"A marca da sabedoria é ler corretamente o presente e marchar de acordo com a ocasião"
- Homero.
Segundas e quintas eram dias de cumprir detenção por vandalizar patrimônio escolar. Nada muito distante de limpar prateleiras na biblioteca e aturar a simpatia nada convencional de Gleice: a recepcionista que não tinha aptidão para bibliotecária, mas em motivo de férias da mesma, era ela quem cumpria a função.
A primeira coisa que via ao passar pelas portas duplas não variava: Um sorriso alvo, brilhando por detrás de duas fileiras de aparelho – hoje rosa cintilante.
- Chegando cedo... – Ignorei o comentário, lançando a mochila sob uma mesa e já indo em direção à pilha de livros deixada ao lado.

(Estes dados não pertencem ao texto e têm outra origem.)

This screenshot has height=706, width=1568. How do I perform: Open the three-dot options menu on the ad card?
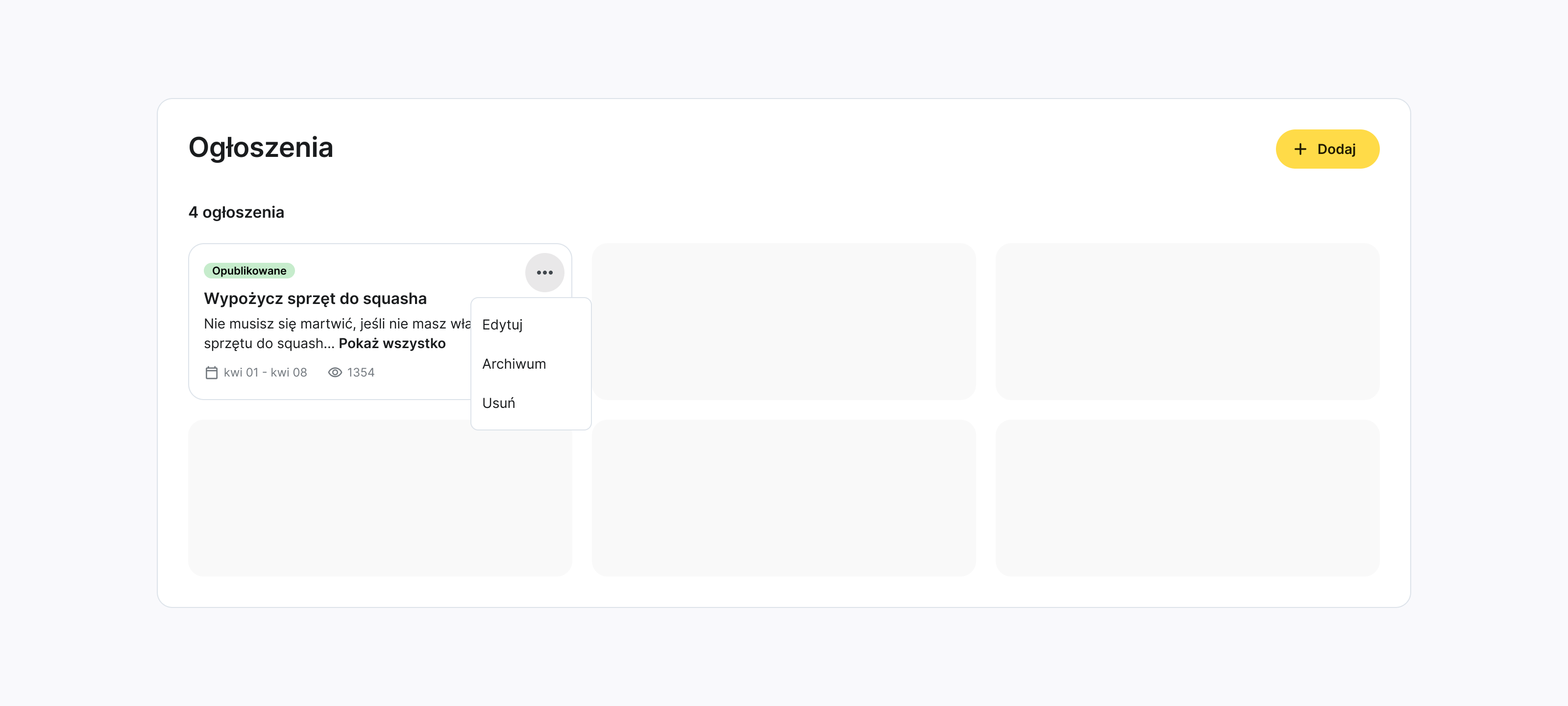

- Separei alguns aí que achei que você gostaria. – Ela insistia, sempre insistia! Girei os olhos ao passá-los pelos títulos que nada me diziam: "Ilíada, de Homero", "A Divina Comédia, de Dante Alighieri", "A Epopeia de Gilgamesh" e "O Retrato de Dorian Gray, de Oscar Wilde". Um monte de nomes difíceis que eu jamais conseguiria pronunciar sem gaguejar.
Murmurei um "obrigada" xoxo enquanto começava a colocar os exemplares restantes em seus devidos lugares. Era um trabalho fácil, porém monótono como a morte. Um lembrete eterno da atual situação da educação brasileira.
- Você vai ao passeio na quinta? – Ela perguntou, quebrando aquele silêncio sagrado.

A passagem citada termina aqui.